2. The method of claim 1, wherein a display of a row of data values is overlaid adjacent each entity in the diagram for which there is a match in the data set and for which data values are contained.
3. The method of claim 1, wherein the display of a row of data values comprises a heat strip.
4. The method of claim 1, wherein the display of the row of data values is color coded proportionally to the numerical values of the data values taken from the data set.
5. The method of claim 1, wherein the display of the row of data values is scaled in at least one dimension proportionally to the numerical values of the data values in the row taken from the data set.
6. The method of claim 1, wherein the display of a row of data values comprises a line graph visualization.
7. The method of claim 1, further comprising selecting a data value from the row of data values and color coding a graphical representation of the adjacent entity to represent the numerical value of the selected data value.

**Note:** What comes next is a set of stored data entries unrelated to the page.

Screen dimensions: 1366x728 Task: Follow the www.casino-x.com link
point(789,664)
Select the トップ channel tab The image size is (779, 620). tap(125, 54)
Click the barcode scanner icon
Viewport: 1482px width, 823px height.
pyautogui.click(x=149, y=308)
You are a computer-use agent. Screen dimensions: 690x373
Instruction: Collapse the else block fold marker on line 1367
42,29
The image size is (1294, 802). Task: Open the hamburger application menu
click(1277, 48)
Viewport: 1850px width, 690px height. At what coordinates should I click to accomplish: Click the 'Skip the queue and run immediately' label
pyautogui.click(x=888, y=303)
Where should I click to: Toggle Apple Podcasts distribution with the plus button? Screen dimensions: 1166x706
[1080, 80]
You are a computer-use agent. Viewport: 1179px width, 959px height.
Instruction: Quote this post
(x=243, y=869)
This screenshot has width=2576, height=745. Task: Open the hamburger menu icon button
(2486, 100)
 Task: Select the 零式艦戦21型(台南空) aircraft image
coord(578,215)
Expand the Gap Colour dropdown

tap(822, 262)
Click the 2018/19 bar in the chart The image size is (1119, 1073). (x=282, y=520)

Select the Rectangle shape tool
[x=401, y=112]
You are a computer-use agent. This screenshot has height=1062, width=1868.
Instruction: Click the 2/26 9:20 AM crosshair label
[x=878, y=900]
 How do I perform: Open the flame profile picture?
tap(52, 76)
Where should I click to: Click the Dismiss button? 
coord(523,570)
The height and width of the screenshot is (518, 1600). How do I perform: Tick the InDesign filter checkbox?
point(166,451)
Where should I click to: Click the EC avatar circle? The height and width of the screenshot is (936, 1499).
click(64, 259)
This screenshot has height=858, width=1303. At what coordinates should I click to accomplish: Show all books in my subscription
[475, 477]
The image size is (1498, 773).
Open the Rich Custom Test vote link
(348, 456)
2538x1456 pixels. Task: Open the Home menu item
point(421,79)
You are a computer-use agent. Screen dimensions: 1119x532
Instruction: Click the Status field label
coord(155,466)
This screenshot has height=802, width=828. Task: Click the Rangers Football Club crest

8. The method of claim 1, further comprising linking the overlaid display with at least one of a visualization of the data set and a visualization of data values of the selected row of data; wherein an operation performed on the overlaid display is automatically performed on the at least one linked visualization.
9. The method of claim 8, wherein an operation performed on one of the linked visualizations is automatically performed on the overlaid display and any other linked visualization.
10. The method of claim 1, further comprising sorting data values in the overlaid display, based upon user selection of a data value in the overlaid display.
11. The method of claim 1, further comprising selecting a subset of the values in the overlaid display, and displaying only rows of data from the data set of which the selected values are members.
12. The method of claim 8, further comprising user selection of a data value from the row of data values using a cursor, wherein the data value is automatically identified in the linked visualization of data values of the selected row of data by another cursor in the linked visualization.
13. The method of claim 8, further comprising performing a sort of the data in one of the linked visualizations; and
automatically displaying data in the overlaid display of the row of data values in an order resultant from the sort.
14. The method of claim 8, further comprising selecting a subset of columns of data from the data set in a visualization of the data set, and automatically displaying only data values in the overlaid display of the row of data values that are also members of the selected subset of columns.
15. A method comprising forwarding a result obtained from the method of claim 1 to a remote location.
16. A method comprising transmitting data representing a result obtained from the method of claim 1 to a remote location.
17. A method comprising receiving a result obtained from a method of claim 1 from a remote location.
18. A visualization graphic for representing a row of data values from a dataset on a displayed diagram such that the row of data values appears adjacent an entity on the diagram that matches the entity in the data set that the row of data characterizes, said visualization graphic comprising a graphical representation of each data value in the row of data values represented, wherein each graphical representation is scaled dimensionally proportional to a numerical value of the data value that it represents, as taken from the data set.
19. The visualization graphic of claim 18, wherein the visualization graphic comprises a heat strip.
20. The visualization graphic of claim 18, wherein the graphical representations are color coded proportionally to the numerical values of the data values taken from the data set.
21. The visualization graphic of claim 18, wherein the visualization graphic comprises a line graph visualization.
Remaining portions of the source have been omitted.